Despite the critiques –be they justified or overly exaggerated nationalist BS- on the European Union, this new organisation form of nations has taught us an important lesson.  It is the lesson of combining economies of scale where this can create extra value for all its citizens with the opposite movement: to leave enough room for local  government to respond to local demands and culture. Keeping local flexibility may incur a cost but it also produces value: keeping a maximum of EU citizens on board of this superstructure and maintain a level of diversity that feeds the evolutionary process.

Take the EU Directive, as the EU[i] defines: A "directive" is a legislative act that sets out a goal that all EU countries must achieve. However, it is up to the individual countries to decide how. On the other hand a regulation is more strict: A "regulation" is a binding legislative act. It must be applied in its entirety across the EU.

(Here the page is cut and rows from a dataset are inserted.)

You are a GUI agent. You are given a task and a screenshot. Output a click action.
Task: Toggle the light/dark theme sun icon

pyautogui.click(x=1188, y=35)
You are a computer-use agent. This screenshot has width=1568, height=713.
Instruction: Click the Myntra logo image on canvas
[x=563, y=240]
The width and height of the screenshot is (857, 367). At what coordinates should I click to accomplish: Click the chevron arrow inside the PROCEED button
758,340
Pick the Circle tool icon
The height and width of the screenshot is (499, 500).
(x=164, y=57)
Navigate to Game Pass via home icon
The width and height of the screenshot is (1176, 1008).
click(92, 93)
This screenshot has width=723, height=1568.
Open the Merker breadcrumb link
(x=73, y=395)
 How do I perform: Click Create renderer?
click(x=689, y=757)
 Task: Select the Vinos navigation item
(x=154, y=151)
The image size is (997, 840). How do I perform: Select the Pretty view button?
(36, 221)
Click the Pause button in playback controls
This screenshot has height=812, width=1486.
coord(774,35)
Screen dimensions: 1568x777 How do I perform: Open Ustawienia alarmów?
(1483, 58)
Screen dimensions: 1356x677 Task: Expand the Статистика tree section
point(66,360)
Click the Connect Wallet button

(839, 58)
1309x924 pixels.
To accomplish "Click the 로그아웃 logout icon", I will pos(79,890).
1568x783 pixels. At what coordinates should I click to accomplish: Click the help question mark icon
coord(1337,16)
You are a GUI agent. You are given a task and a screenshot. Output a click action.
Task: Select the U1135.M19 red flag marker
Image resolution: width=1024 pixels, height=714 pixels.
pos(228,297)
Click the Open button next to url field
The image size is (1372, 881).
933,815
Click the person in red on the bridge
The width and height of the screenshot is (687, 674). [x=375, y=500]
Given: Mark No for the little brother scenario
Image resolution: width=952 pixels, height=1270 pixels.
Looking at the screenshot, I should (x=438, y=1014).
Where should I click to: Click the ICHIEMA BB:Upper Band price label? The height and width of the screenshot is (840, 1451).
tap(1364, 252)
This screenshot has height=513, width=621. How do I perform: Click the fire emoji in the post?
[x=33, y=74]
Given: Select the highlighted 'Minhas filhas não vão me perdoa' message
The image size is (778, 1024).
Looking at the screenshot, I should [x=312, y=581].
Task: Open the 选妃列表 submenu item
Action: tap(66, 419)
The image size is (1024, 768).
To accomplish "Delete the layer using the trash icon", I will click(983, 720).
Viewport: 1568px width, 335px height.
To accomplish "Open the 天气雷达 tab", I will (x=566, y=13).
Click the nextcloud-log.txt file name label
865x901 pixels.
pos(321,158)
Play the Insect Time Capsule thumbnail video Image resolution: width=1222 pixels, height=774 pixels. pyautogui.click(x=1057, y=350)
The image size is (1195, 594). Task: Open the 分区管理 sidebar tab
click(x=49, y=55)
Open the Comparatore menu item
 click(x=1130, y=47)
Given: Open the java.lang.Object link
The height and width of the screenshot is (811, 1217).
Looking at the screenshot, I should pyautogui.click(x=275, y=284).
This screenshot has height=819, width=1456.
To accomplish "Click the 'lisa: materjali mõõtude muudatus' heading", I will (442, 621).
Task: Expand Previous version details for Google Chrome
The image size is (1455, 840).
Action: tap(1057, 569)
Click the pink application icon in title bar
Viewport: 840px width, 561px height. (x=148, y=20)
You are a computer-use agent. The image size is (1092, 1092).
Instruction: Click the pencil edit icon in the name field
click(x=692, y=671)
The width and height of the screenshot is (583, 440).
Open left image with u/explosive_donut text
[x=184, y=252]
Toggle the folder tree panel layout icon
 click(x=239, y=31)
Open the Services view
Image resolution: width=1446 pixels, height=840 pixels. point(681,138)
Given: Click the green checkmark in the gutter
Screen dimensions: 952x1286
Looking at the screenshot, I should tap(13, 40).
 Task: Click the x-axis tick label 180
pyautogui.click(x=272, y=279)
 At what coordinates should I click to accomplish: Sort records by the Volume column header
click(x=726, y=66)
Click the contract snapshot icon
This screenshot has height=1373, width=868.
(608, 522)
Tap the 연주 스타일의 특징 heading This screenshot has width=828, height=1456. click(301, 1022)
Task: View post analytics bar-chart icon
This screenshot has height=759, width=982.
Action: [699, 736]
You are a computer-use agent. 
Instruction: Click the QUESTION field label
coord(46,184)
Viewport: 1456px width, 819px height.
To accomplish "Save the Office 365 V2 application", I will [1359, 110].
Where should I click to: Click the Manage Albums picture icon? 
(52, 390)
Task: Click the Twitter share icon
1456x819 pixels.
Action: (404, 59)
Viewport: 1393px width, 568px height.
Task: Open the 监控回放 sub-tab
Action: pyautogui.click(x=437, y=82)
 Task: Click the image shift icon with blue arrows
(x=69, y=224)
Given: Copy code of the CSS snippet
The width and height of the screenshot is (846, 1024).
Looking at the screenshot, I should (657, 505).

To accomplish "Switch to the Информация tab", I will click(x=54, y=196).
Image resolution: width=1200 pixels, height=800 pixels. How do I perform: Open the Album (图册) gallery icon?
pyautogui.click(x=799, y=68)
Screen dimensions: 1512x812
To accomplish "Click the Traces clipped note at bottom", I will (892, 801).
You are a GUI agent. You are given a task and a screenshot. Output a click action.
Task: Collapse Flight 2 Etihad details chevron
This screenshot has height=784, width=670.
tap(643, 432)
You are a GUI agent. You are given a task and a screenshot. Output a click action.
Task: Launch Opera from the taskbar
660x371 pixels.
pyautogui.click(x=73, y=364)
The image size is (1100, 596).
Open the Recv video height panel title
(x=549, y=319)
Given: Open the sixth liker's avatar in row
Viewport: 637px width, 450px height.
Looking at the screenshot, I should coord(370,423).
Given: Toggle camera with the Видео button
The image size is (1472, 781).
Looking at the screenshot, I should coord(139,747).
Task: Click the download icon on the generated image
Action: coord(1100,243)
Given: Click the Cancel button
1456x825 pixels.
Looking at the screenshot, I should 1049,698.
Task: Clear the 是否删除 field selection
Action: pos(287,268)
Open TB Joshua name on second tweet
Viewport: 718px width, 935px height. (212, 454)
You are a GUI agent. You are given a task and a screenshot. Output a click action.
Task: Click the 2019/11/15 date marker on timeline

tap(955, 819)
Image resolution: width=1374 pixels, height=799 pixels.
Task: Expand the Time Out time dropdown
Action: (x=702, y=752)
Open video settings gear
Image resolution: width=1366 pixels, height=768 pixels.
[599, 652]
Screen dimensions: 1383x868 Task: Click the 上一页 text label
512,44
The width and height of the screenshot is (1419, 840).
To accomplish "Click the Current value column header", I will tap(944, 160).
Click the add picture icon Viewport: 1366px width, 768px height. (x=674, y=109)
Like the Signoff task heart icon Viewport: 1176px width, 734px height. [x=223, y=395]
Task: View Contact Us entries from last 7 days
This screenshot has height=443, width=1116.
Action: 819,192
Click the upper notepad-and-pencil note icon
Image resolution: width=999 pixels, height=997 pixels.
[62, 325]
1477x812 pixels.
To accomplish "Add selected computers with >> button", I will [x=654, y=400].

What a wonderful metaphor for Business Intelligence Enterprise Architecture (BI EA): directives and regulations based on the subsidiarity principle.

As the EU defines the subsidiarity principle in the Maastricht Treaty and confirms it in the later Treaties as well:

1. The general aim of the principle of subsidiarity is to guarantee a degree of independence for a lower authority in relation to a higher body or for a local authority in respect of a central authority. It therefore involves the sharing of powers between several levels of authority, a principle which forms the institutional basis for federal States.

2. (…).

3. Under the second paragraph of Article 5 of the EC Treaty there are three preconditions for intervention by Community institutions in accordance with the principle of subsidiarity.

a. It must not be an area which comes under the exclusive competence of the Community.
b. The objectives of the proposed action cannot be sufficiently achieved by the Member States.
c. The action can therefore, by reason of its scale or effects, be implemented more successfully by the Community.

 
Replace Community with Corporate Information Management  and Member States  with Business Units,  or line management  or  user groups,…  and there you have it: a sound philosophical and legislative basis for Business Intelligence Enterprise Architecture and program management.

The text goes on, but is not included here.